=== Information provided ===
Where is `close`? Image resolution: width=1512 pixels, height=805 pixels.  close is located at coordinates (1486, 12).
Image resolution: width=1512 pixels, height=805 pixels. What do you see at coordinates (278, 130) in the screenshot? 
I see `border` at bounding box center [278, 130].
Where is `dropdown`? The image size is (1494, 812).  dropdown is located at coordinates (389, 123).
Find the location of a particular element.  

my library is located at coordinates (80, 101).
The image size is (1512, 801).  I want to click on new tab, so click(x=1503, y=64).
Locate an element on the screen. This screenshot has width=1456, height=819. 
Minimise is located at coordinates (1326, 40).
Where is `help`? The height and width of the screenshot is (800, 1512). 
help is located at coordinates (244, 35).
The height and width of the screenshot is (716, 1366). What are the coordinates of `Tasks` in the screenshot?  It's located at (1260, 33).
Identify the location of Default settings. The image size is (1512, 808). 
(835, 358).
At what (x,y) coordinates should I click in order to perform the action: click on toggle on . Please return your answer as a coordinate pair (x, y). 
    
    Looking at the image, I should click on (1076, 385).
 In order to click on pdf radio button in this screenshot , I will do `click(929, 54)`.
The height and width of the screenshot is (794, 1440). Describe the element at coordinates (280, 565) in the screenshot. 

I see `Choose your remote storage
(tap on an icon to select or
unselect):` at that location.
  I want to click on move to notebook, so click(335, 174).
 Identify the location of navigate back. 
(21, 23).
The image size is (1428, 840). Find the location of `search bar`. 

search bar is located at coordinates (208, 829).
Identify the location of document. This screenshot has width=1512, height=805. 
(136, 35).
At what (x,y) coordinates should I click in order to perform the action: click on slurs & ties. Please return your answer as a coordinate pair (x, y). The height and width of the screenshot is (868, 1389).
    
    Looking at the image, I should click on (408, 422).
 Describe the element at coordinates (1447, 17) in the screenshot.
===
Present every line of the items above as a Markdown table with two columns, No. and Text, numbering the rows in order and omitting blank lines.

Task result:
| No. | Text |
|---|---|
| 1 | Where is `close`? Image resolution: width=1512 pixels, height=805 pixels.  close is located at coordinates (1486, 12). |
| 2 | Image resolution: width=1512 pixels, height=805 pixels. What do you see at coordinates (278, 130) in the screenshot?  |
| 3 | I see `border` at bounding box center [278, 130]. |
| 4 | Where is `dropdown`? The image size is (1494, 812).  dropdown is located at coordinates (389, 123). |
| 5 | Find the location of a particular element.   |
| 6 | my library is located at coordinates (80, 101). |
| 7 | The image size is (1512, 801).  I want to click on new tab, so click(x=1503, y=64). |
| 8 | Locate an element on the screen. This screenshot has width=1456, height=819.  |
| 9 | Minimise is located at coordinates (1326, 40). |
| 10 | Where is `help`? The height and width of the screenshot is (800, 1512).  |
| 11 | help is located at coordinates (244, 35). |
| 12 | The height and width of the screenshot is (716, 1366). What are the coordinates of `Tasks` in the screenshot?  It's located at (1260, 33). |
| 13 | Identify the location of Default settings. The image size is (1512, 808).  |
| 14 | (835, 358). |
| 15 | At what (x,y) coordinates should I click in order to perform the action: click on toggle on . Please return your answer as a coordinate pair (x, y).  |
| 16 |     Looking at the image, I should click on (1076, 385). |
| 17 |  In order to click on pdf radio button in this screenshot , I will do `click(929, 54)`. |
| 18 | The height and width of the screenshot is (794, 1440). Describe the element at coordinates (280, 565) in the screenshot.  |
| 19 | I see `Choose your remote storage |
| 20 | (tap on an icon to select or |
| 21 | unselect):` at that location. |
| 22 |   I want to click on move to notebook, so click(335, 174). |
| 23 |  Identify the location of navigate back.  |
| 24 | (21, 23). |
| 25 | The image size is (1428, 840). Find the location of `search bar`.  |
| 26 | search bar is located at coordinates (208, 829). |
| 27 | Identify the location of document. This screenshot has width=1512, height=805.  |
| 28 | (136, 35). |
| 29 | At what (x,y) coordinates should I click in order to perform the action: click on slurs & ties. Please return your answer as a coordinate pair (x, y). The height and width of the screenshot is (868, 1389). |
| 30 |     Looking at the image, I should click on (408, 422). |
| 31 |  Describe the element at coordinates (1447, 17) in the screenshot. |